Philip Morris remains a value investor's dream, paying a large dividend and buying back $6 billion in stock per year. That has certainly chased away short sellers for now, but the company has added a lot of debt to return this capital to shareholders. If they continue to borrow, there will likely be some consequences down the road.
It might not seem like much, but short interest in Philip Morris is up more than 57% over the past three months. As you can see from the chart below, this is the highest short interest point in Philip Morris during 2013. I'm guessing that short interest declined a little after the earnings report as short sellers took the opportunity to cover at lower prices. However, I think that short interest will be back on the rise as prices are again going up. If Philip Morris takes a run at $100, expect short interest to rise back towards that 15 million to 20 million level. While that isn't much for a company with more than 1.6 billion shares outstanding, it's a good way to judge sentiment in the stock, and probably will show a pullback is coming.
All five of these names are at key pivot points when it comes to short interest. Most of these names have seen short interest jump over the past year, with short interest at or near highs. A couple of these names have recently risen to 52-week highs, and that may account for some of the jump in short interest. All five names have already reported earnings, so those reports will be fully digested soon.

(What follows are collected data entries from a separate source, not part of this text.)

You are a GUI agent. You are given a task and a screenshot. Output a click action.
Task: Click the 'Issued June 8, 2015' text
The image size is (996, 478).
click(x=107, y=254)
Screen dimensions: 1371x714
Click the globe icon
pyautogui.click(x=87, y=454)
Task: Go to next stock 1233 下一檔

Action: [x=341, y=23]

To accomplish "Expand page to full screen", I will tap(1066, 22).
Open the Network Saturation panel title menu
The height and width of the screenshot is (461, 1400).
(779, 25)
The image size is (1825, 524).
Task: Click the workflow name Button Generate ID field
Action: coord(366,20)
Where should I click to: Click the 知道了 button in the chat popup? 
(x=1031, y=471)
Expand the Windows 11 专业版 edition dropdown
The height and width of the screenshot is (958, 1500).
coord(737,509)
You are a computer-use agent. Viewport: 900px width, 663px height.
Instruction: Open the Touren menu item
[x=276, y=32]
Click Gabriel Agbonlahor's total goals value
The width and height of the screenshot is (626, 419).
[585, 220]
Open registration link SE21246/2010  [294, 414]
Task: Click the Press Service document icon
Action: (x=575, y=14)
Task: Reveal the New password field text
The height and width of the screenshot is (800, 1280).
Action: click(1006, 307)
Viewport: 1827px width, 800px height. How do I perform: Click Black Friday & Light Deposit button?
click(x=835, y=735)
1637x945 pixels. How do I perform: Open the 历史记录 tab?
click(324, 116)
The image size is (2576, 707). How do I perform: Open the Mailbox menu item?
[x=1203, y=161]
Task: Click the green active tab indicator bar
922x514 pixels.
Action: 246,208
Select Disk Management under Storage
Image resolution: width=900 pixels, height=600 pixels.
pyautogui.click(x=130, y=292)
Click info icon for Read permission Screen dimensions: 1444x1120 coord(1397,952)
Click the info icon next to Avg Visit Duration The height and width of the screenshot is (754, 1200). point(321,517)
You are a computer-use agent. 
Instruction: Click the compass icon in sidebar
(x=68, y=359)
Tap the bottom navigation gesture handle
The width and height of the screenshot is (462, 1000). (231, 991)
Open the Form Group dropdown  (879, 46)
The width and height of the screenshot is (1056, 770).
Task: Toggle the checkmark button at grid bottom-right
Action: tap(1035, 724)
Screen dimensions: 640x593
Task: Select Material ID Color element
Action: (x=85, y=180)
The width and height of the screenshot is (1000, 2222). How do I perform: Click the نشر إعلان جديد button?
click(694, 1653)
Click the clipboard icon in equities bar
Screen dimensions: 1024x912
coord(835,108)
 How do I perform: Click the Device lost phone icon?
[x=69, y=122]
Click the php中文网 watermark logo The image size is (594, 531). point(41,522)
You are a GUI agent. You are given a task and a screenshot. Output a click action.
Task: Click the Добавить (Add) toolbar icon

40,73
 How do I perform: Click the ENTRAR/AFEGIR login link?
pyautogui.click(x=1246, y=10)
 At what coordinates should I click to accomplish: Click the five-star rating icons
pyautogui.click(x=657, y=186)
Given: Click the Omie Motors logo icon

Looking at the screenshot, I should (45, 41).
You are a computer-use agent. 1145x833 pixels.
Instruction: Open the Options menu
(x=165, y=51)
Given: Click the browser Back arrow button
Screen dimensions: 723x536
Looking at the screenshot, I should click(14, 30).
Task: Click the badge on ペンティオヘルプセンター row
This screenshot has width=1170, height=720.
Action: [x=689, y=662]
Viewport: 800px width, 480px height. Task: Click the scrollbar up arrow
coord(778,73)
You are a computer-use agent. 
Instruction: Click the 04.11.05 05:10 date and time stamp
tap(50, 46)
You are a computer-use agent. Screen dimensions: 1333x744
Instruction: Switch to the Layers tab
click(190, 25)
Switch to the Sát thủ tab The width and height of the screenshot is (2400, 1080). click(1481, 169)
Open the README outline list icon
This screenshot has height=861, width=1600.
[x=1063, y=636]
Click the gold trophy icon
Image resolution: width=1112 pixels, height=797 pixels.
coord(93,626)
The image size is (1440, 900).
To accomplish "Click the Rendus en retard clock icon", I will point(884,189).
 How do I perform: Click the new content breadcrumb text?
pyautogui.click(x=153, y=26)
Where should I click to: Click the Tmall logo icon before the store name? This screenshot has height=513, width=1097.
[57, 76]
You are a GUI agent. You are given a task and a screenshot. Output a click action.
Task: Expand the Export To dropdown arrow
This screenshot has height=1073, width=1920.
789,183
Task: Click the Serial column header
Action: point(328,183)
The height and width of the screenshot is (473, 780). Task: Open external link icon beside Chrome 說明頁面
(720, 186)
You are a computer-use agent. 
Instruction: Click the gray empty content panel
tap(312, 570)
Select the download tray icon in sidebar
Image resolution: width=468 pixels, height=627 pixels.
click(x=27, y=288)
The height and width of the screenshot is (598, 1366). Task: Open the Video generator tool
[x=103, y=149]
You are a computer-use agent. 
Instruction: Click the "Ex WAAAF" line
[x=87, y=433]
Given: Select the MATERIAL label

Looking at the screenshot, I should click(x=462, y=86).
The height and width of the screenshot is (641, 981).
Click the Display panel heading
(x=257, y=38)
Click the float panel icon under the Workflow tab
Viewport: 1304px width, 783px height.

It might not seem like much when a name only has 10 or 20 million shares short against billions of shares outstanding. However, it is important to watch how that short interest is trending. If short interest is rising quickly, it means that investors are getting bearish quickly. For some names, high short interest can turn into a massive short squeeze, and Netflix is a great example of that. I will be eagerly awaiting the next round of short interest in these names, and so should you.
Additional disclosure: Investors are always reminded that before making any investment, you should do your own proper due diligence on any name directly or indirectly mentioned in this article. Investors should also consider seeking advice from a broker or financial adviser before making any investment decisions. Any material in this article should be considered general information, and not relied on as a formal investment recommendation.